E assim os nossos corpos servem de contrafortes à serra da manhã. Vivos, mexendo-se, queimando ar para incandescência das células, somos corpos que desenvolvem a trama terra-cósmica: bichos do dote, ervilhas do cesto, peixes rituais que nadam o ser.
Assim vogo em evidência: sinto claramente, colecciono sem leccionar, apre(e)ndo sem pressa nem vagar. Esta manhã, muito cedo, dei por mim emergindo disso a que chamamos sono – e que é a máquina poupando na conta da luz. De imediato, achei-me pronto à defenestração dos lixos benignos que empatam a tremenda soliloquacidade.
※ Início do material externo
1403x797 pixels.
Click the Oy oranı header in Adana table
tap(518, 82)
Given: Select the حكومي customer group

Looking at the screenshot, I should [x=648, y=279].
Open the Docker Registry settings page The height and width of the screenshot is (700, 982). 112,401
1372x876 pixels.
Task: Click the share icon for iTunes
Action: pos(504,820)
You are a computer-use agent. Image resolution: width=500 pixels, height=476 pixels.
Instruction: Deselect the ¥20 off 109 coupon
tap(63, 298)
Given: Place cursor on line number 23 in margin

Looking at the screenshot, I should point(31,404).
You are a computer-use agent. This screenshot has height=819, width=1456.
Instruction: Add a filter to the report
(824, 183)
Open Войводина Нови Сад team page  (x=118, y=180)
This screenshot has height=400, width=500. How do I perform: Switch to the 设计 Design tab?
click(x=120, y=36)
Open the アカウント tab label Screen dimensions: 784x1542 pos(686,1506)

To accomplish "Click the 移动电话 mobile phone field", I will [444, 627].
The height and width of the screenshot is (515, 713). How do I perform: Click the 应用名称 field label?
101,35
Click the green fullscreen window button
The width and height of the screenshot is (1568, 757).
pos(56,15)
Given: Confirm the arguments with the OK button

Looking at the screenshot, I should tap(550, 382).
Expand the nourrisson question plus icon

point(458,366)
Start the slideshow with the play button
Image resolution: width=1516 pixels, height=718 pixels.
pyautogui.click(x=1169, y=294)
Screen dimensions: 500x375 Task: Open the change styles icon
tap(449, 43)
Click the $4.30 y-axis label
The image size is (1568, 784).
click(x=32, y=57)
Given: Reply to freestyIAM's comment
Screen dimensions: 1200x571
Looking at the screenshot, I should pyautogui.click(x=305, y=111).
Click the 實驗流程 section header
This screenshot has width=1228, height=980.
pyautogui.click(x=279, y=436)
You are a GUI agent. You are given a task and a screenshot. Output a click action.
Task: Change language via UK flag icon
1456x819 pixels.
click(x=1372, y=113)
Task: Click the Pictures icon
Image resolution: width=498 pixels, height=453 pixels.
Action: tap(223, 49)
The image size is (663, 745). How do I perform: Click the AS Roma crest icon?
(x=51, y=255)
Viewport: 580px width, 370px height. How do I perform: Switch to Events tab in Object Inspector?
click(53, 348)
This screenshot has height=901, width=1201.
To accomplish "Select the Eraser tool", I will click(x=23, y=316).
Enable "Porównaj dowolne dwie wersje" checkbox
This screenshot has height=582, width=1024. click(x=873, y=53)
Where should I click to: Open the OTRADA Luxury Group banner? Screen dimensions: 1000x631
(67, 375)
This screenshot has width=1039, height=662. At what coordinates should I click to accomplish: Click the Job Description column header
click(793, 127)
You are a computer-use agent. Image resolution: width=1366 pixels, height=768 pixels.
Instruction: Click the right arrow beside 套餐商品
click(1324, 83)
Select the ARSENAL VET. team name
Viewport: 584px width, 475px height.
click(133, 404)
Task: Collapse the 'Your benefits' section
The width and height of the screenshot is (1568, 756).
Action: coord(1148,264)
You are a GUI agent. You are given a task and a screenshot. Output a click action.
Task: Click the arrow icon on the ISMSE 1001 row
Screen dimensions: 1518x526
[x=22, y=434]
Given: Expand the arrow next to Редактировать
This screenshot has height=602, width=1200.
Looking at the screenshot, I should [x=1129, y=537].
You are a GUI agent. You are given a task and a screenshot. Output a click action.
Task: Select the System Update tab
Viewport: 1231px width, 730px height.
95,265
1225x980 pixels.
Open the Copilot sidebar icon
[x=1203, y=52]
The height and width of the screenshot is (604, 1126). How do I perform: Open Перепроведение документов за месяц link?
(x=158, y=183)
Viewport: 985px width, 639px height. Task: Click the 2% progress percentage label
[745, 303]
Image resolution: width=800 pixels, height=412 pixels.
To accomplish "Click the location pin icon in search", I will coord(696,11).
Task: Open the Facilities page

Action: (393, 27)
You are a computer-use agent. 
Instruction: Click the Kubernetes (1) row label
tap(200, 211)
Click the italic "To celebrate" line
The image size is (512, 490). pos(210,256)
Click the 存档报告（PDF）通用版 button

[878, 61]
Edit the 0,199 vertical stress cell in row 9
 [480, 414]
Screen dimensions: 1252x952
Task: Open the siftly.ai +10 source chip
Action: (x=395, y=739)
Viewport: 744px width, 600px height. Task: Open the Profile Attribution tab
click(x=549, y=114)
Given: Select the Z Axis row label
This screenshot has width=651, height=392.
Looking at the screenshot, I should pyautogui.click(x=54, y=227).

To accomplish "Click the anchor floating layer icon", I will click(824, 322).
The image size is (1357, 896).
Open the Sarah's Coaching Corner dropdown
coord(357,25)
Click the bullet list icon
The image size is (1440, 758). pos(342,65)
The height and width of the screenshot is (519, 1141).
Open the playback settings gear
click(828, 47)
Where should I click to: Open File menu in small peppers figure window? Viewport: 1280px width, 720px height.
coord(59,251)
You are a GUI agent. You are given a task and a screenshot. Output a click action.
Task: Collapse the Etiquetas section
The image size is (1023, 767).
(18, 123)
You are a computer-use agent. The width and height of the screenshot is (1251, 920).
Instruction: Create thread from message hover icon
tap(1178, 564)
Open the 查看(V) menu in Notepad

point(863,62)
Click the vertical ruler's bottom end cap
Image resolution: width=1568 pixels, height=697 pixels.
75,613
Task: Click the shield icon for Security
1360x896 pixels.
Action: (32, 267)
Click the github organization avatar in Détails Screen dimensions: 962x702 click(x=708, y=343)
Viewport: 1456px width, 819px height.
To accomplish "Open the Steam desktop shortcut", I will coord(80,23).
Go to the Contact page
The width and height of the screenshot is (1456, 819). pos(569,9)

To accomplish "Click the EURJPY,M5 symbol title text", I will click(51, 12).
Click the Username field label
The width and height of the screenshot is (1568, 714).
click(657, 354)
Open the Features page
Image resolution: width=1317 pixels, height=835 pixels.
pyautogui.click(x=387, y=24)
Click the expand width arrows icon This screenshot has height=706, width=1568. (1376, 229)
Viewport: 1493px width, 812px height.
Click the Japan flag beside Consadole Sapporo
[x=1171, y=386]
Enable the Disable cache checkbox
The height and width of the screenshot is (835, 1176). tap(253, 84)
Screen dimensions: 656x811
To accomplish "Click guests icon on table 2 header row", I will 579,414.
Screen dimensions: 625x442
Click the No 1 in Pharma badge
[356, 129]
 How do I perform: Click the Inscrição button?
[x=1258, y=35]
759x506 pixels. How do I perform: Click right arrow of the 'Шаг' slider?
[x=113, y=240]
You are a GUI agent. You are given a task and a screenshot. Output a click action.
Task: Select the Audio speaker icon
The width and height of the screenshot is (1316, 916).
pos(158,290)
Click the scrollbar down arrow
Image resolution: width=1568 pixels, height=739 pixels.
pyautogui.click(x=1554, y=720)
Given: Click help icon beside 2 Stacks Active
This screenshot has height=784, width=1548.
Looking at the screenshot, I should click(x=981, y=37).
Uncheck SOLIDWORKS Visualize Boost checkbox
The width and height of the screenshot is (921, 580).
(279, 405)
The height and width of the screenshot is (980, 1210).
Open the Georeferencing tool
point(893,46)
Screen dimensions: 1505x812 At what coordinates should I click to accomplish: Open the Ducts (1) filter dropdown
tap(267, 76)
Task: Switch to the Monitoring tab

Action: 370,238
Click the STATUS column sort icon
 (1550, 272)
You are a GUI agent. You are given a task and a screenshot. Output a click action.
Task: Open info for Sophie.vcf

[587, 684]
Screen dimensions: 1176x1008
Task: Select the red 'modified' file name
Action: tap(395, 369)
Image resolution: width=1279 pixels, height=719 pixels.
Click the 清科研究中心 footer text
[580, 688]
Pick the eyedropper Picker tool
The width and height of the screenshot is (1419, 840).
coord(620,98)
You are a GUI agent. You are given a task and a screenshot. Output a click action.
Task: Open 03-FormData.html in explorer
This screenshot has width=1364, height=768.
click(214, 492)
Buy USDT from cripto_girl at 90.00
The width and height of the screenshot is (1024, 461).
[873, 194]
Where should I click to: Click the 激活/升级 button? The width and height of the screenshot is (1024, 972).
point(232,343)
Tão depressa me surgia possível a ingestão (absorção, digestão, evacuação) de bolachas molhadas em café-com-leite como a escolha entre cursos e percursos paginados pela escrita dos antepassados. Fora da casa, além-quintal, botes e caravelas de chapa e borracha eram outros tantos destinos automóveis rumo à repartição, à padaria, a Leiria, ao estádio, a Portalegre e ao futuro cativo do mesmo dia inaugural. Já tinha morrido um tal Mario Benedetti, poeta uruguaio de que muitos gostam e muitos não. Já tinha nascido algum botão de carne em Coimbra, em Bagdad. Cães urbanos pontuavam ruas de Soure, certamente que sim. Fumei antes do banho, repeti as calças da véspera e saí a conferir as existências que são, deveras são, o meu presépio, o meu circo, a minha pena e o meu encanto.
E o assassínio do presidente Carnot em Lyon deu-se outra vez, a páginas tantas, à passagem pela fachada da Cooperativa Agrícola, um pouco antes do modesto Rio Arunca.